From his days growing up in Winnebago, to the time he spent behind the walls of a prison, to being released back into a new world that wanted no part of him, Nielsen has done one thing many in his position cannot accomplish: Kieth Nielsen has survived; he has ridden life’s wave of change and managed to not be dragged back out to sea by the undertow of the stigma associated with being an ex-felon. His journey has not been easy, but he has dedicated himself to learning each step along the way.
“My past has made me who I am today,” Nielsen said, “but I control who I can be tomorrow.”
It is a very selfless thing for a man to use his pain, his horror, his regrets to help others—especially those younger than he—avoid the same pitfalls that have filled his life.
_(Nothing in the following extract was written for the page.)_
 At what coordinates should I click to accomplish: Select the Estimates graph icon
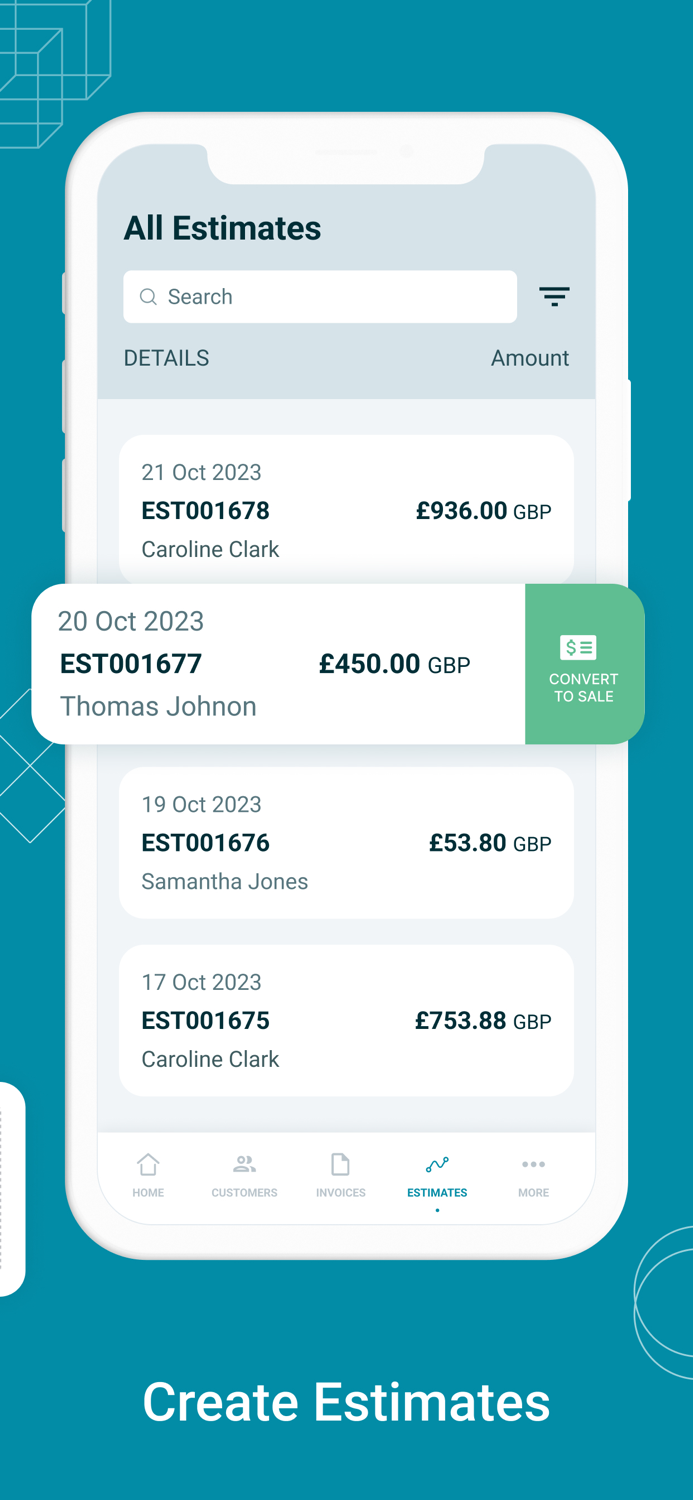[x=437, y=1164]
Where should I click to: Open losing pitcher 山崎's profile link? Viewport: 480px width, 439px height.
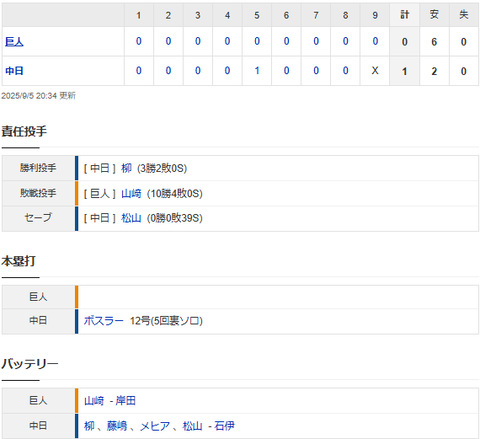pos(131,193)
Think Green Tire Recycle of Rockford is one by product of Nielsen’s struggles, and his wish to see others live a better, easier life. Though he has never denied his past, he has not allowed it to become a fatal millstone around his neck capable of dragging him back into the dark corridors of his past. He has survived in spite of it.
“I live in pain every day,” Nielsen said. “The mental pain is just as fierce as the physical pain. But I’ve come too far now to give up and quit.”
Ultimately, Kieth Nielsen is your neighbor, regardless of his past. He is the man behind you in the line at the grocery store. He is a waving hand out the window of a passing truck. He has been through enough pain and heartache to last a lifetime; and if he has his way, he will translate this lifetime of pain into a means of bettering our city.
“I’ve done and seen enough to have plenty of good information to share,” Nielsen said. “I may not have learned everything the way I was supposed to, but what I’ve learned and lived through could help a lot of people, if they are willing to listen.
“Think Green Tire Recycle of Rockford could not only give us better roads, but it could also make Rockford a better place to live,” Nielsen said. “When this business gets off the ground, we could provide a better life for men and women just getting released from prison, which would make our city a safer, more positive place to live.
“Life is about trial and error,” Nielsen said. “It’s about getting knocked down, and somehow managing to get back up and keep on living.”